Processing raw data extracted from an Authority Record’s view page

The NCTR’s online archive lists its Authority Records in a series of web pages that includes links to view pages of these Authority Records. We extracted a good deal of data from the HTML code underlying these view pages. Unfortunately, these data required considerable processing.

First, we needed to sort hundreds of values of different types that were entered haphazardly in catch-all fields named “Creator of”, “Creator of 2”, “Creator of 3”, …, “Creator of 13”. Second, many entries in these “Creator of n” fields were tagged with labels that were nearly identical to the names of other (primary) fields (Table 1). We found that every one of these tagged entries in a “Creator of n” field was matched by the entry in the corresponding (primary) field – and so considered these tagged entries to be redundant and ultimately discarded them.

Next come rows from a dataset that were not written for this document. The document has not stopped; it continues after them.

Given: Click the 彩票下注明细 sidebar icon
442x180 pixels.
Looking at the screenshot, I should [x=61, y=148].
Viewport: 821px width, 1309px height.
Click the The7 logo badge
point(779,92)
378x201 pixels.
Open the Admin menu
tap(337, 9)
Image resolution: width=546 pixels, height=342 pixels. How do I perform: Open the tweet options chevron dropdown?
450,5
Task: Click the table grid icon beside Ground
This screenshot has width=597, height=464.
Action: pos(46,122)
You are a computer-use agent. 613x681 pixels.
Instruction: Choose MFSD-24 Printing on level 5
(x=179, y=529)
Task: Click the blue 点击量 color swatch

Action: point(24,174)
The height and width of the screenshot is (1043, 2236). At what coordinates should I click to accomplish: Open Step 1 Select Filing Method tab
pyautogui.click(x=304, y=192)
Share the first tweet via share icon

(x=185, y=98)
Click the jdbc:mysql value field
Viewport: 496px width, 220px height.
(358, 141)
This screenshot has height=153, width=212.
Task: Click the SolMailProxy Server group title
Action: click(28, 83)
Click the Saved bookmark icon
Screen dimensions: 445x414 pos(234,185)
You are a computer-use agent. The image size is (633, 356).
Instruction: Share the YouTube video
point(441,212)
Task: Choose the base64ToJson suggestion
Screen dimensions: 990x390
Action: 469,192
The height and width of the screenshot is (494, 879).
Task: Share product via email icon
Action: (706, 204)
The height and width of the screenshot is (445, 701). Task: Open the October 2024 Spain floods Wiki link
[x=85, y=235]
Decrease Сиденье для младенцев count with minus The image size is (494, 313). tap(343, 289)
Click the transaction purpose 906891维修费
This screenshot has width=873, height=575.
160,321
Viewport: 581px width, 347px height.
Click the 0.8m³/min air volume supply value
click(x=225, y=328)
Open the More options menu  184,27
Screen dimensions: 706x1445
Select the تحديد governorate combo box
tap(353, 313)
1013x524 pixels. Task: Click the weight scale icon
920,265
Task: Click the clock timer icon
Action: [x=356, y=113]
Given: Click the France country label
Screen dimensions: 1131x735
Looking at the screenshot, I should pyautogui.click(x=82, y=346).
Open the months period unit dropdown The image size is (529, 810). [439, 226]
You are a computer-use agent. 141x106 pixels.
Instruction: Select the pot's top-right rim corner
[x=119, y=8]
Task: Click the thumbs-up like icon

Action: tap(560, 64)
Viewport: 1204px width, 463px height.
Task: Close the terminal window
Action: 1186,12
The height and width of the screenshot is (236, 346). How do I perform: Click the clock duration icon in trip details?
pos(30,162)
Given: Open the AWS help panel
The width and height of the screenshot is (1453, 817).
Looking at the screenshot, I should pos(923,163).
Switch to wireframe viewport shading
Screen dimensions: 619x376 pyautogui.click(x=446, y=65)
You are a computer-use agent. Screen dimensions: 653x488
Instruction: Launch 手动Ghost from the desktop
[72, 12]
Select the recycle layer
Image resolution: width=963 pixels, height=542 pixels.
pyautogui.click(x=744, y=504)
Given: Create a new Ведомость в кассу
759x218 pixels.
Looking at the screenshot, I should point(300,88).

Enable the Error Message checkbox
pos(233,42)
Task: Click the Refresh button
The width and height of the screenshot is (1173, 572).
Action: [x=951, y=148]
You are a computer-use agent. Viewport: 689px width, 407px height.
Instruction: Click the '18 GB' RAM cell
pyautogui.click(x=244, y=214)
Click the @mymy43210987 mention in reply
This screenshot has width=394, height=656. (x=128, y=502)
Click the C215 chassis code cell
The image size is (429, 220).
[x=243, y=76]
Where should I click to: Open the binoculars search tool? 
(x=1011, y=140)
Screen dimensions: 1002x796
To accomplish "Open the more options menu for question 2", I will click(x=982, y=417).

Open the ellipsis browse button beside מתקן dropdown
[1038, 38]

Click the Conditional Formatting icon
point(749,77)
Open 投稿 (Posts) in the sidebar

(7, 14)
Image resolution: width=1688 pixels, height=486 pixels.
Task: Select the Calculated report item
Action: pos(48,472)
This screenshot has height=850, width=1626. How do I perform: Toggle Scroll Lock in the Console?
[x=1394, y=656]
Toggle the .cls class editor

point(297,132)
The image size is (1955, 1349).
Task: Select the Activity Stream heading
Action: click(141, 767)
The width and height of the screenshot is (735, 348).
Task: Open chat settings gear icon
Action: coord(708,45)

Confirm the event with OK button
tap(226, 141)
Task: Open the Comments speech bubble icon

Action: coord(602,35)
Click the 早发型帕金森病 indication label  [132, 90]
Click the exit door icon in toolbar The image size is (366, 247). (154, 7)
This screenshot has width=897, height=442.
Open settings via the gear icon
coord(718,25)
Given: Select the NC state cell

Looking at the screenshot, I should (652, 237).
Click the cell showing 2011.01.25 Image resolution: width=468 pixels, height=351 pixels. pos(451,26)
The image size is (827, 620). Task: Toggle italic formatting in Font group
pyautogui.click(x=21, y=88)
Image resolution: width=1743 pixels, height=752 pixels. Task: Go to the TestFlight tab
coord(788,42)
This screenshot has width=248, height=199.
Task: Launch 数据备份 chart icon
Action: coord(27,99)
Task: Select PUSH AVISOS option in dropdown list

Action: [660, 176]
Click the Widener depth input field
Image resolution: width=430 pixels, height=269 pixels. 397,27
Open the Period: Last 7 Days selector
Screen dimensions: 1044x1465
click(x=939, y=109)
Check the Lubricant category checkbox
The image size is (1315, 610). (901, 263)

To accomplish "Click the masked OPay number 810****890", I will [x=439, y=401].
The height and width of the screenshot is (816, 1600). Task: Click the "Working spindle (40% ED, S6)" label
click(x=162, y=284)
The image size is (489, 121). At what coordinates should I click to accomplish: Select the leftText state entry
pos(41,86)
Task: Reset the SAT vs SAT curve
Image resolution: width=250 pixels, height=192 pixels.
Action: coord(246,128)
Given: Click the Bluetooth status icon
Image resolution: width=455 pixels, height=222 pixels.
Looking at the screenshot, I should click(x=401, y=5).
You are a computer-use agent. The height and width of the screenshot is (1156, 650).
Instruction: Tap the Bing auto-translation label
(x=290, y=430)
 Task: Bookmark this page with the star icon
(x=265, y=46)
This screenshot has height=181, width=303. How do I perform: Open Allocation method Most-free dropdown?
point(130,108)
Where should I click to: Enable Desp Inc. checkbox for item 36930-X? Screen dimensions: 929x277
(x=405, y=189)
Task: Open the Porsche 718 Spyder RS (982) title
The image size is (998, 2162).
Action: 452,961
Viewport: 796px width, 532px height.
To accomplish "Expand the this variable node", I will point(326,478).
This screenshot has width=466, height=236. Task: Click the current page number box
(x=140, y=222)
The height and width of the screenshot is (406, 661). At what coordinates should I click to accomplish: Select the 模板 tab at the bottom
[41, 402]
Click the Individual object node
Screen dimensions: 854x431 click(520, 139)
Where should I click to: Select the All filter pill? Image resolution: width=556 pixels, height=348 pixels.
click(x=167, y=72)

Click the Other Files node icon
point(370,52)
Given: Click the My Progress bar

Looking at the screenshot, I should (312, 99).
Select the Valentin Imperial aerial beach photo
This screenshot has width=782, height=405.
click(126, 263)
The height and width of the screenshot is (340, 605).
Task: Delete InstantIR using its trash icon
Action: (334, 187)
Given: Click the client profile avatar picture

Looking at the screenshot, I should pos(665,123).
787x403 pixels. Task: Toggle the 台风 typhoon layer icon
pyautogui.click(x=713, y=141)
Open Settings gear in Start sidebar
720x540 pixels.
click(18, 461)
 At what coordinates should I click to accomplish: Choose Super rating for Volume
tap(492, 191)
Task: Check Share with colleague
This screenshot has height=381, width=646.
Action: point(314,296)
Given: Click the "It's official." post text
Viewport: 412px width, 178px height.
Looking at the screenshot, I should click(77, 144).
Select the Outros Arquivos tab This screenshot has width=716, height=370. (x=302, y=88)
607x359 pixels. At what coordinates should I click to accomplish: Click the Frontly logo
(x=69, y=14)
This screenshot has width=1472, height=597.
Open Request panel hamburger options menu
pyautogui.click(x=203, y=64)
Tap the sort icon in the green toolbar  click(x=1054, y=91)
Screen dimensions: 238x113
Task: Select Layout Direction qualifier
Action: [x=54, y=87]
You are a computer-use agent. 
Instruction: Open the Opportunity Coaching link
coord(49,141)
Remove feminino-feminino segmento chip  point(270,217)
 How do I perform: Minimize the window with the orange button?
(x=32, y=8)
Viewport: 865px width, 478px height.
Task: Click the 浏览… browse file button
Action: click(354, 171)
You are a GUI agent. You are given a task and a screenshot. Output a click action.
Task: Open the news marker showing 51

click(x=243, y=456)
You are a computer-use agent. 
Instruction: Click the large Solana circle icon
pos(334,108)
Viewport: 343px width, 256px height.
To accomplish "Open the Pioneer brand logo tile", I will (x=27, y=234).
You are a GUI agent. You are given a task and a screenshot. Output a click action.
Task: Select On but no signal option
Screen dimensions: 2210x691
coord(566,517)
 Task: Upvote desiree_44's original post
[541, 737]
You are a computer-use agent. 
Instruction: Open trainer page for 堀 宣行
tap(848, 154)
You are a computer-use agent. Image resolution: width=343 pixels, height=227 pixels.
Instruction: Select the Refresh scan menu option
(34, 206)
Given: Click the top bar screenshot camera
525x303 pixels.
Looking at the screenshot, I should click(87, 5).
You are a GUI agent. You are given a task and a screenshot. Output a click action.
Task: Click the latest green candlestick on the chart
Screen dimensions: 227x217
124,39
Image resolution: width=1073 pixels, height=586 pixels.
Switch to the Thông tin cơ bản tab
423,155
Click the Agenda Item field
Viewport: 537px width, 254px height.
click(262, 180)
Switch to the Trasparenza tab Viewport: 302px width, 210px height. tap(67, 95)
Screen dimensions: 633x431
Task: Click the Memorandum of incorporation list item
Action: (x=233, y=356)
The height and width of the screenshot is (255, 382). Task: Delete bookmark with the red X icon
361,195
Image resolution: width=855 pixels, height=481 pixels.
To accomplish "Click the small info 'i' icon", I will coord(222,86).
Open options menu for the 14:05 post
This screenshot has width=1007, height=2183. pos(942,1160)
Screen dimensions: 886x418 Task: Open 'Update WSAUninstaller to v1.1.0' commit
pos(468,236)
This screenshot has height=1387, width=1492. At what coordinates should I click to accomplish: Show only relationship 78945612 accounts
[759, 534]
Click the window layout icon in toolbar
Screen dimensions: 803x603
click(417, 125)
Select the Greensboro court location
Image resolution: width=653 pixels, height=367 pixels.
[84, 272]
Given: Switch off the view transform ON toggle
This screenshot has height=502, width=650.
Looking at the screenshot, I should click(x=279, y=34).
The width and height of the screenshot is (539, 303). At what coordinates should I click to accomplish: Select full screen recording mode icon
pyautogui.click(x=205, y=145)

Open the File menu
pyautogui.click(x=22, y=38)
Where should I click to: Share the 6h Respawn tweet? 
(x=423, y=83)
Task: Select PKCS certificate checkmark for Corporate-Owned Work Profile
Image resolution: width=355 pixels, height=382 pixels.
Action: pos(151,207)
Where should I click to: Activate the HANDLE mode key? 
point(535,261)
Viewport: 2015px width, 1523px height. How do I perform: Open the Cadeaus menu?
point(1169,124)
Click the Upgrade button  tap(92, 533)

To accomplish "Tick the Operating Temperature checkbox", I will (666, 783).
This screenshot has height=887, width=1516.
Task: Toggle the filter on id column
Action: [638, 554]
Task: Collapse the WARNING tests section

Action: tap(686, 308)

Table 1. Names of primary fields and related label of entries in “Creator of n” fields (NCTR on-line archive, accessed October 2022).
Name of primary field	Related label in a “Creator of n” field
Parallel Forms of Name	Parallel form(s) of name
Other Forms of Name	Other form(s) of name
History	History
Sources	Sources
Functions Occupations and Activities	Functions, occupations and activities
Places	Places
Subject Access Points	Subject Access Points
Place Access Points	Place Access Points
Internal Structures Genealogy	Internal structures/genealogy

Finally, it’s worth noting that many of the remaining entries in “Creator of n” fields referenced multiple target entities. While these entries give the total number of targets, no more than ten entities are named. We had to look elsewhere for a possible solution to this problem.